Monrovia- The World Health Organization has warned six countries to be ready for Ebola cases after fresh outbreaks in Guinea and the Democratic Republic of Congo.

The alert comes after the virus killed at least five people in Guinea and health officials raced to stop it from spreading further.
The first confirmed case of EVD was reported in Guinea on 14 February 2021, with the origins of the outbreak currently unknown, and probable cases dating back to at least January.

The known cases (seven as of 16 February 2021) are reportedly within the same family who attended the burial ceremony of a nurse from Gouécké health centre. The nurse died on 28 January 2021 and was buried on 1 February 2021.
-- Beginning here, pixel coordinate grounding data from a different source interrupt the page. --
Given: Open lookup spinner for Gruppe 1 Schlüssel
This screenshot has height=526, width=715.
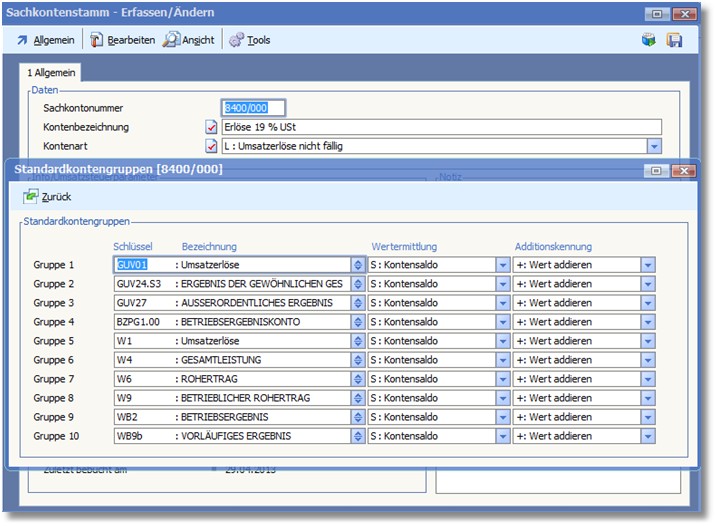Looking at the screenshot, I should click(358, 265).

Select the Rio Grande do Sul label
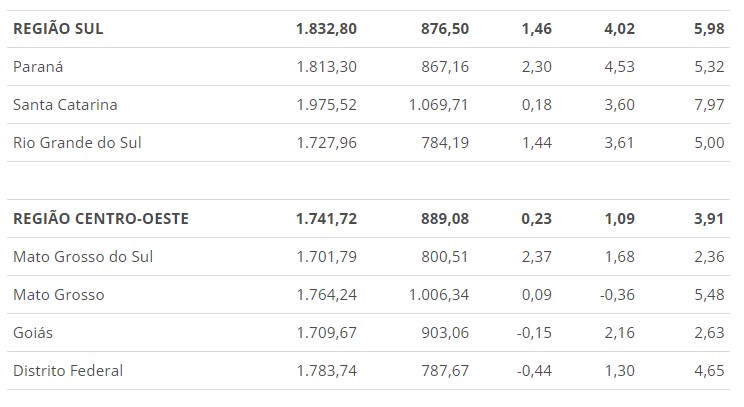[77, 143]
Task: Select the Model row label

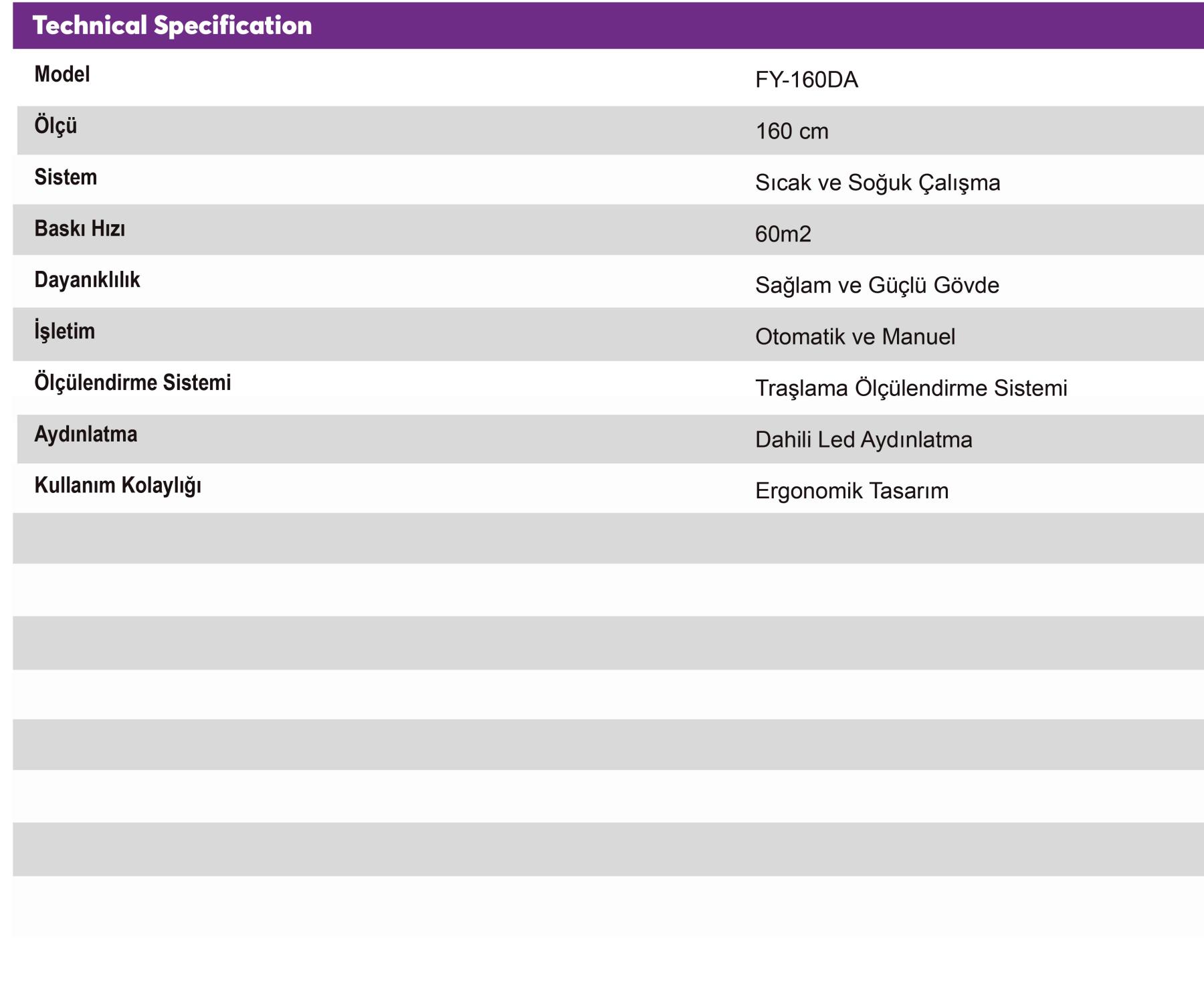Action: click(62, 74)
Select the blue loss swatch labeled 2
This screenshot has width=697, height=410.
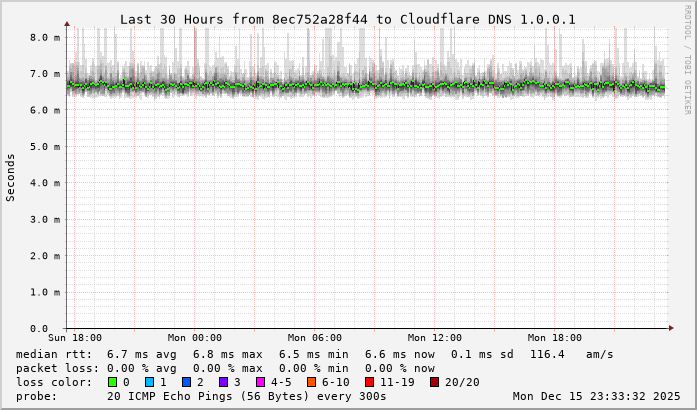[186, 382]
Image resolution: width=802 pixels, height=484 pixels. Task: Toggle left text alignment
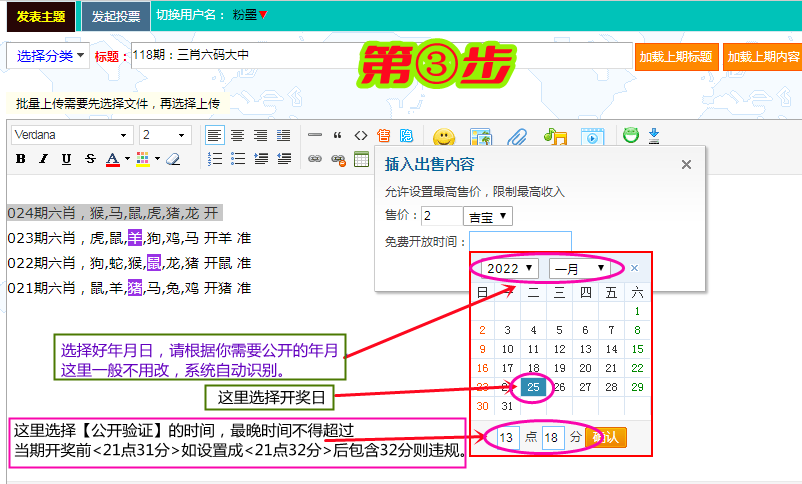[x=214, y=135]
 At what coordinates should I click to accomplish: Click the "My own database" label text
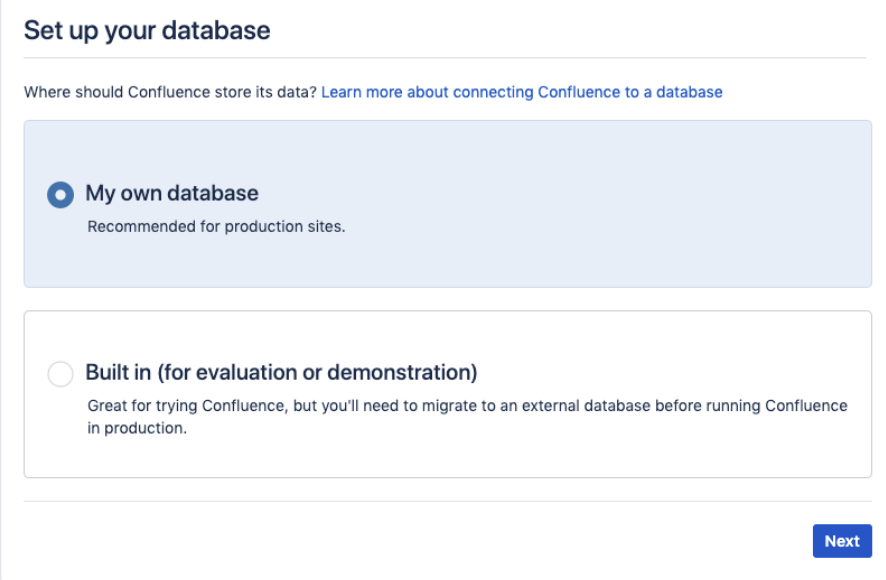click(172, 193)
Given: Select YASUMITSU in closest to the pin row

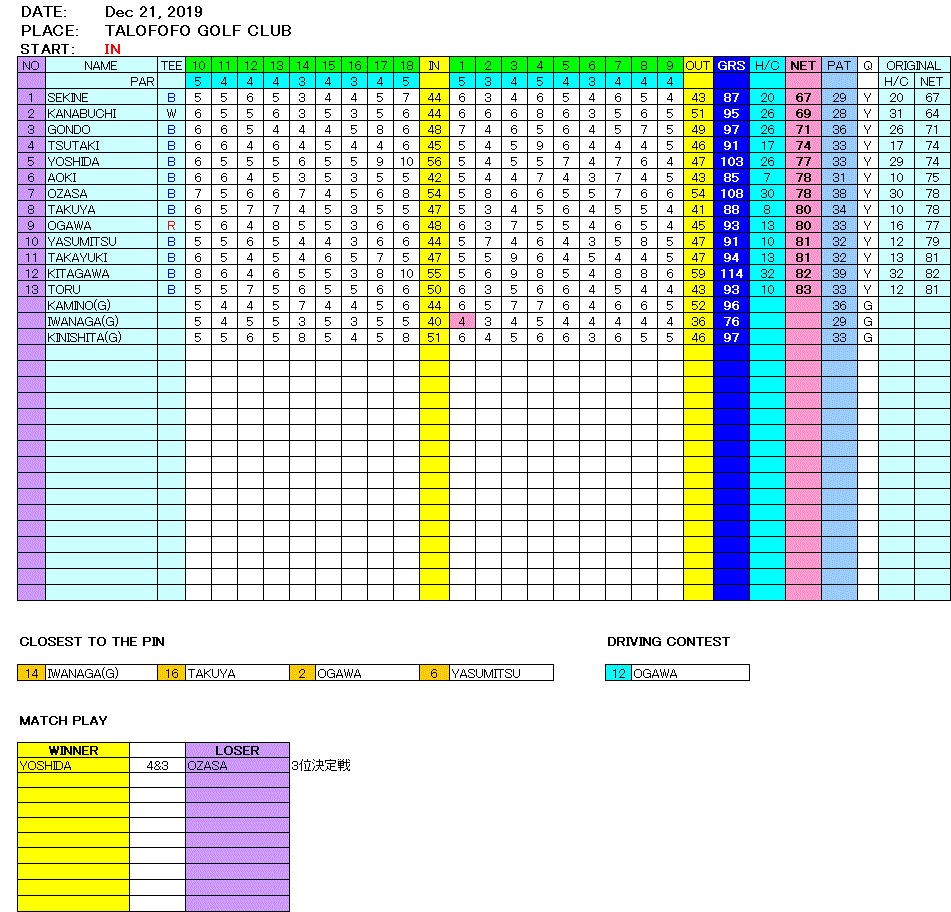Looking at the screenshot, I should 499,673.
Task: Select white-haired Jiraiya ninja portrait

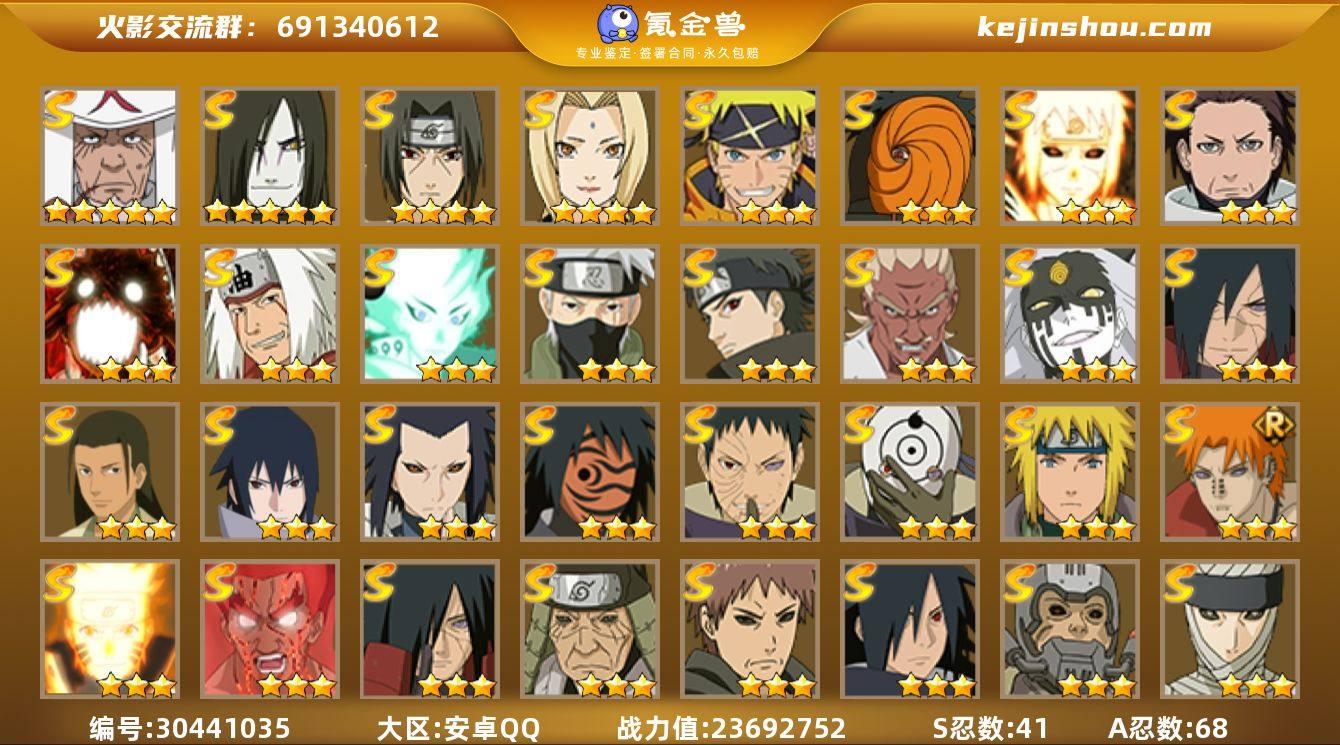Action: 270,314
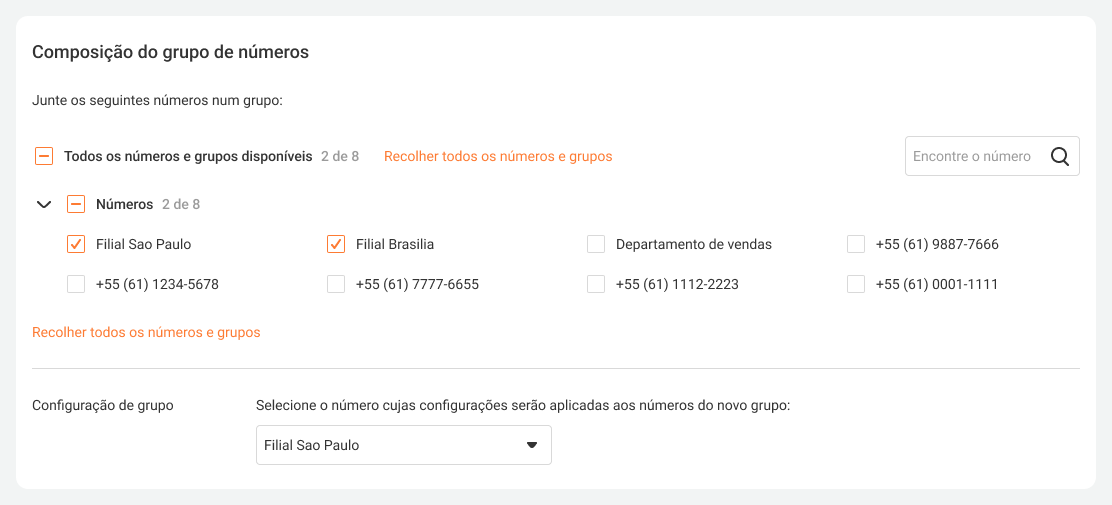1112x505 pixels.
Task: Click bottom 'Recolher todos os números e grupos' link
Action: pyautogui.click(x=146, y=333)
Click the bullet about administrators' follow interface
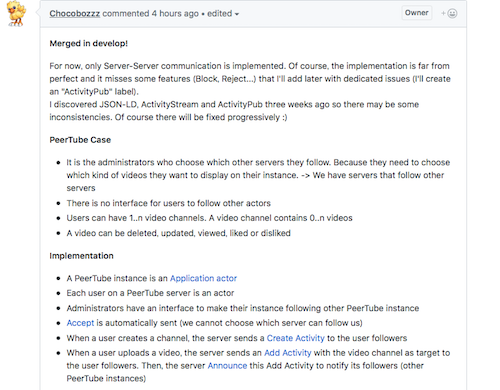The image size is (500, 390). tap(243, 308)
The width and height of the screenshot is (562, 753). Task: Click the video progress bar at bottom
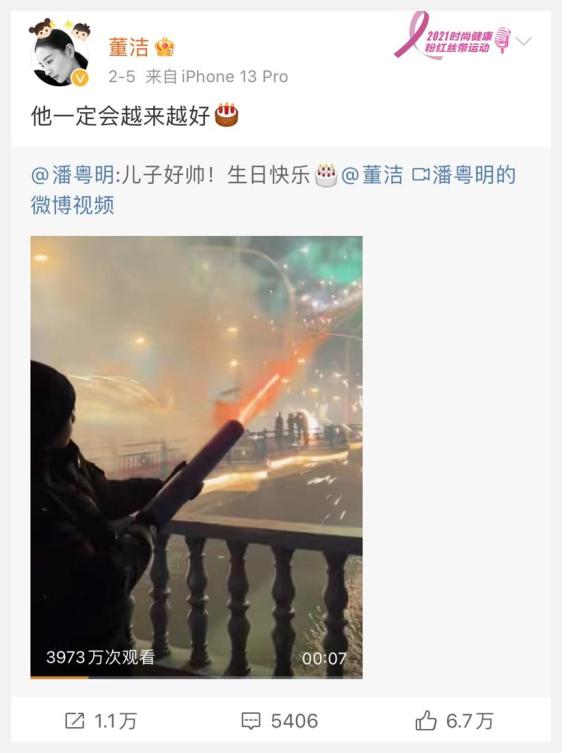point(196,677)
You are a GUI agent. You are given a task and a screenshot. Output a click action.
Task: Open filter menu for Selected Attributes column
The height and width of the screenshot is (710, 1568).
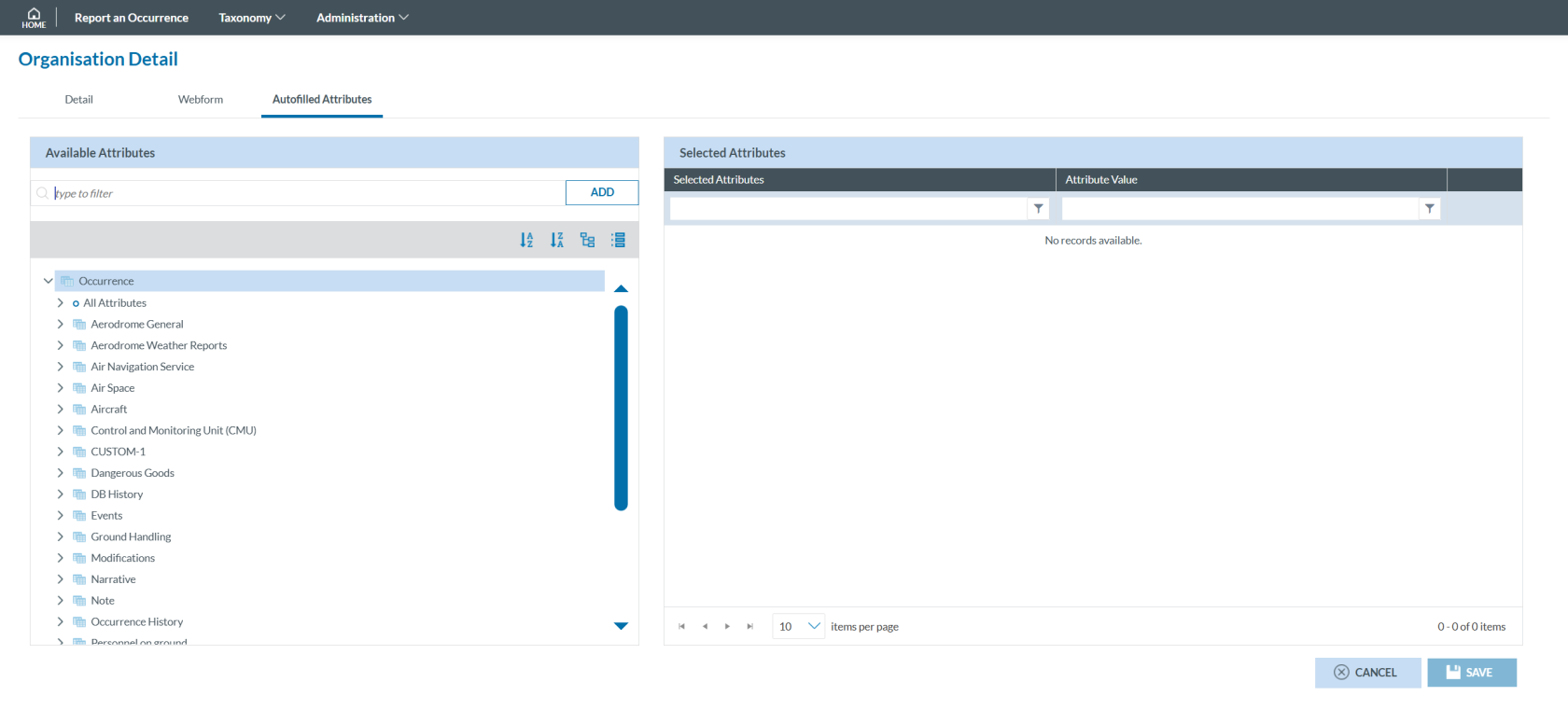coord(1038,209)
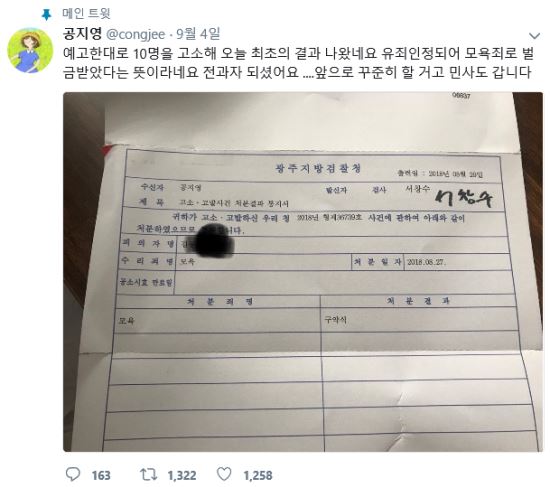Click the handwritten signature in the photo

(463, 199)
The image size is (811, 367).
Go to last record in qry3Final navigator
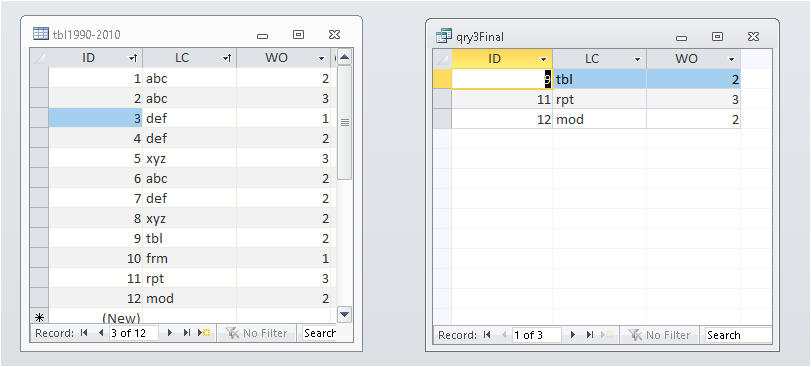[x=590, y=335]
Of the seven cases, four are men and three are women (aged 25 and over), with three deaths (2 women and 1 man). The known outbreak is currently centred in Gouécké community in the N’Zérékoré prefecture in Guinée Forrestière Region.

Liberia and Sierra have reported suspected cases, but Health Authorities in both Countries said the test results are Negative.

Meanwhile, WHO advises the following risk reduction measures as an effective way to reduce EVD transmission:

  • Continue to train and retrain the health workforce for early detection, isolation and treatment of EVD cases as well as on safe and dignified burials and IPC measures;
  • Prepare for vaccination of health workers and implement ring vaccination around confirmed cases;
  • Engage with communities in responding to the outbreak and to reinforce safe and dignified burial practices;
  • Ensure availability of personal protective equipment and IPC supplies to manage ill patients and for decontamination in health care and community settings;
  • Ensure availability of biomedical equipment, essential medicines and therapeutics to care for patients with EVD;
  • Ensure implementation of a referral system: screening and triage at health centres with referral pathways to designated Ebola treatment centres;
  • Conduct health facility assessments (“Scorecard”) of adherence to IPC measures
  • Reduce the risk of wildlife-to-human transmission (through contact with fruit bats, monkeys and apes) through community education on how to: Handle wildlife with gloves and other appropriate protective clothing; cook animal products (blood and meat) thoroughly before consumption;
  • Reduce the risk of human-to-human transmission from direct or close contact with people with EVD symptoms, particularly with their bodily fluids: Wear appropriate personal protective equipment when taking care of ill patients, and wash hands regularly including after any contact with patients or when coming into contact with body fluids.
  • To reduce the risk of possible transmission from virus persistence in some body fluids of survivors, WHO recommends providing medical care, psychological support and biological testing (until two consecutive negative tests) through an EVD survivors care programme.

Based on the current risk assessment and prior evidence on Ebola outbreaks, WHO advises against any restriction of travel and trade to Guinea.